Her veined hand shakes as she grips the wooden bannister. The faint knocking at the door has awakened her again, and she is on the staircase now, headed down, step by slow step, knowing what’s coming. Age makes each unsteady tread deliberate, and in this cautious movement she sees herself, naked, descending the staircase, leaving an essence of herself behind with each footfall, each glimmer a ghost of a moment’s past self, lingering behind on each step, as Marcel Duchamp would see her, leaving imprints of herself as she moves through time, the aging “I”s of a second ago, embers dying.
Reaching the bottom she turns and looks back to see the leavings of herself, but they are never perceptible to the living, even though they are most assuredly there.
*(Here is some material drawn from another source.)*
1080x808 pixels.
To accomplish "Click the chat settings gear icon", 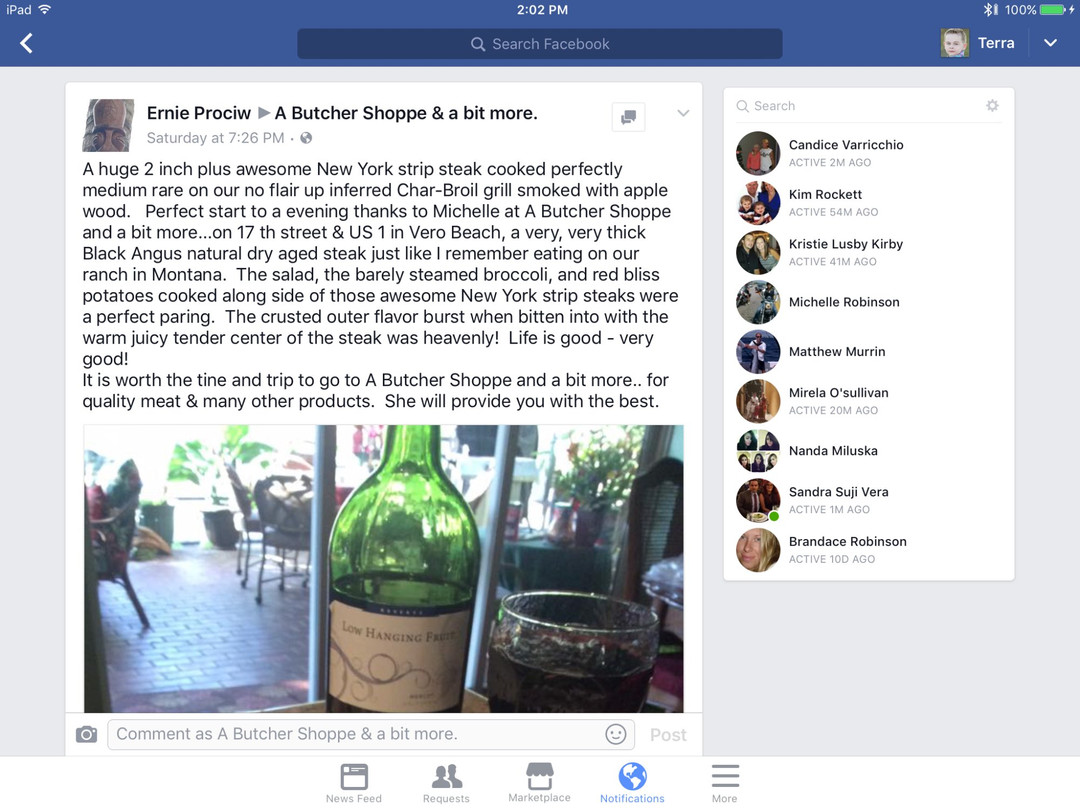I will pyautogui.click(x=992, y=105).
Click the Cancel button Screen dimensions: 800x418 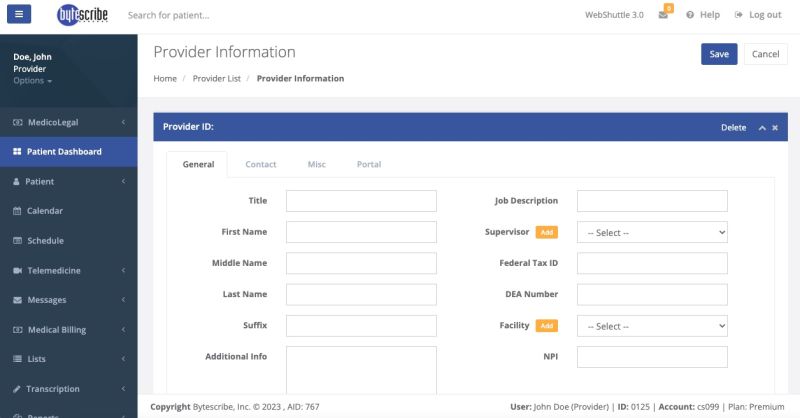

There’s the soft knocking at the door again, and she shuffles, arthritic and in pain, to open it. The door creaks, like her bones, joints rubbing on joints, and standing before her is the child she recognizes, the ghost of long ago.
“I so miss you,” she says, “and wish you could heal age. But I know there is no cure for time.”
As always, she reaches to touch the girl, watches her swirl away to nothing. And she cries for what was, knowing each night the little ghost is lighter, more diaphanous, further away in time, knocking more and more faintly.
Then she sighs, looks up, knowing she is that much closer to the end of her ghosting story.